Estos productos, que se vendían “como pan caliente” en tiendas naturistas y hasta en las esquinas, eran buscados tanto por hombres mayores como por jóvenes que los consideraban su aliado para la intimidad y la fuerza física. Ahora, comerciantes y consumidores expresan preocupación por el retiro, que deja un vacío en un mercado de alta demanda.
El golpe económico es fuerte: muchos aseguran que el Vitafer era de los suplementos más vendidos en la capital cordobesa, sobre todo los fines de semana, cuando mototaxistas y clientes habituales lo compraban antes de sus jornadas o encuentros personales.
La medida del Invima obedece al hallazgo de tadalafilo, una sustancia usada en tratamientos de disfunción eréctil que solo puede comercializarse con fórmula médica y que puede ser riesgosa en pacientes con problemas cardíacos, hipertensión o arritmias.
La entidad fue clara: no hay lugar a agotar inventarios, la venta debe suspenderse de inmediato.
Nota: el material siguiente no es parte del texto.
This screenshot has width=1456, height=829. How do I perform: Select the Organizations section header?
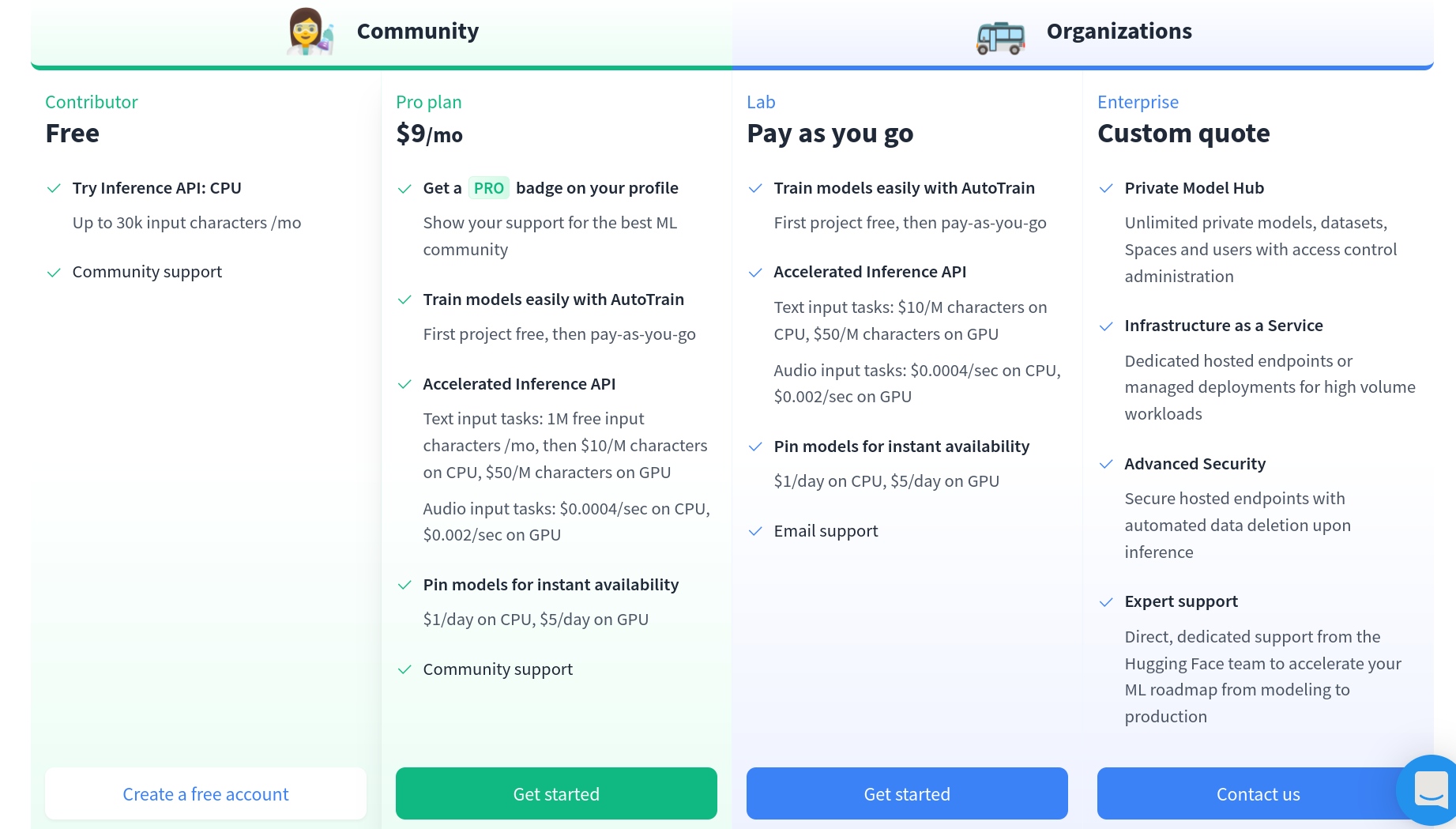[1119, 32]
Sin embargo, algunos vendedores reconocen que todavía hay clientes preguntando por las últimas botellas y sachets, incluso dispuestos a pagar más.
Lo cierto es que el retiro de Vitafer abre un debate en Montería: ¿es un asunto de salud pública o un golpe a la economía de quienes dependían de este “secreto masculino” para vender y para consumir?